Soñó muchas veces con alcanzar el poder, pero estaba claro que si pretendía hacer realidad aquel sueño, era imprescindible enfocarse en un enemigo al que todos temieran. Así lo hizo. Escogió al enemigo más grande y lo acusó directamente de los males que habían caído sobre su pueblo, y también de los que caerían en el futuro si la nación no se levantaba de una vez por todas contra aquel gigante.
Notó entonces que el discurso nacionalista calaba a la perfección en aquella nación dolida, sufrida, que se hundía en la miseria por el abandono y la ambición perversa de los gobernantes del pasado, entregados al gran enemigo en cuerpo y alma como sus siervos obsecuentes. Los tildó de traidores a la patria y los responsabilizó también de todos sus males.

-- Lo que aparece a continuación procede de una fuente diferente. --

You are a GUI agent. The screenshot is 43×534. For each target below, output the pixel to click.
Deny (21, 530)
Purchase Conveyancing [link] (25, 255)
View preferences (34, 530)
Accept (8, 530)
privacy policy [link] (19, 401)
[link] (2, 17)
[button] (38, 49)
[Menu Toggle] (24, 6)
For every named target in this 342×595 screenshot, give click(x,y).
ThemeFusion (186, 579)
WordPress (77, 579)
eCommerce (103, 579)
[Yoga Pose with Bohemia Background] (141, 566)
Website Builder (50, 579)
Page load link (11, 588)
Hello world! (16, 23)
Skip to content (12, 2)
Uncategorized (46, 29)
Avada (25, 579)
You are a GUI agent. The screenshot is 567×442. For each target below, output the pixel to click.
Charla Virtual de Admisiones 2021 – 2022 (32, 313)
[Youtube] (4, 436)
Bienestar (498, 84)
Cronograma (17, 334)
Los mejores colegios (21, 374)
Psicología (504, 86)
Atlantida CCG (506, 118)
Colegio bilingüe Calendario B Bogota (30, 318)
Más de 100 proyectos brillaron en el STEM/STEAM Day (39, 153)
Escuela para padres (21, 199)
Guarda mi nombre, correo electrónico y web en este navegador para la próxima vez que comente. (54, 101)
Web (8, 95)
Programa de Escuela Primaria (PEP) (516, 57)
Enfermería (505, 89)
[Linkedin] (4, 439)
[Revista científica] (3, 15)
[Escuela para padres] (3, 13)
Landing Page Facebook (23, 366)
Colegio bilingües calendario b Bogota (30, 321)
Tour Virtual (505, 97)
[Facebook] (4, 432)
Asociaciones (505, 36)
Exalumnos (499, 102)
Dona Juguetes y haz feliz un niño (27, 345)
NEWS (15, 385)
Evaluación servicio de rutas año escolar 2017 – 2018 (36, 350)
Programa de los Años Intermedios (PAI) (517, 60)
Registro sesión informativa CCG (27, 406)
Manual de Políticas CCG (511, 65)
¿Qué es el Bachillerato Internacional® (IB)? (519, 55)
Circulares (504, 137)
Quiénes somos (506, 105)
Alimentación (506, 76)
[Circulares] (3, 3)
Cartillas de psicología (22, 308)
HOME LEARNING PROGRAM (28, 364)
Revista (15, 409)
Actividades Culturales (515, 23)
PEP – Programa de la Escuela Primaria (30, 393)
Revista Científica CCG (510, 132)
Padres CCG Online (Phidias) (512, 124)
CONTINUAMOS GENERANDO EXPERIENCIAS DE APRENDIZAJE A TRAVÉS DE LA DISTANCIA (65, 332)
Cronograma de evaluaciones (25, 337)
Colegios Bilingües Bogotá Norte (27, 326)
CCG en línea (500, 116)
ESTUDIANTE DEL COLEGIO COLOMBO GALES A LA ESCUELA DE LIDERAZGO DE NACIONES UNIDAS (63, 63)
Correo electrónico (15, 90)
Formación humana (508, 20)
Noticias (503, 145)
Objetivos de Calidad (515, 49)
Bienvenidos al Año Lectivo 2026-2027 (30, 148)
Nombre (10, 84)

Mostró dotes histriónicas y burlonas, aunque al inicio guardaba cierta compostura ante los micrófonos y las cámaras. Afable, acudía a la prensa y convocaba a los periodistas para difundir su mensaje.
A todos los trataba como si fueran sus amigos, y les brindaba sonrisas y muestras de afecto, aunque en su interior sabía que sus siguientes enemigos en la lista serían todos esos reporteros y redactores que lo alababan y fotografiaban, pero que mañana, cuando él les ordenara callar o les instruyera no publicar, no decir o no investigar, se apartarían de la línea…
Así, encumbrado en una tarima, apelando al discurso encendido contra los enemigos de la patria, esos espectros tenebrosos que los acosaban desde el cielo, le pidió al pueblo que confiara en él, solo en él y en nadie más, pues únicamente él era capaz de rescatar a la nación del pozo profundo en el que se había hundido.
Y así, muchos le creyeron e hicieron realidad su sueño.
Desde que asumió el poder sus huestes mostraron los dientes y la violencia creció en las calles hasta niveles que ya no se recordaban. La corrupción del gobierno, lejos de controlarse, se desbocó. Aparecieron entonces los primeros avezados que intentaron denunciar, que pretendieron investigar, que alzaron sus voces de protesta, y, tal como lo había previsto, los amenazó y los silenció. Pero había otros poderes en esa nación que pretendían equilibrar sus fuerzas, y él no los toleró. Los jueces y la justicia debían ser suyos, los legisladores debían rendirle pleitesía, e incluso el soberano debía humillarse ante él, porque la única majestad de esa nación, siempre fue él.
La receta de Benito Mussolini, Primer Ministro y Duce italiano desde 1922 hasta 1943, quedó escrita en los anales de la historia para que los aspirantes a dictadores la asumieran como propia y la usaran, con pocas variantes, en sus aventuras antidemocráticas. El gran enemigo, por ejemplo, en algunos casos ha sido distinto, y las reivindicaciones raciales han estado encubiertas, pero en el fondo, los tiranos del siglo XX y del XXI, hasta hoy han utilizado sin pudor esta receta, porque en esencia son lo mismo y casi siempre terminan sus días como terminó los suyos el ideólogo del fascismo.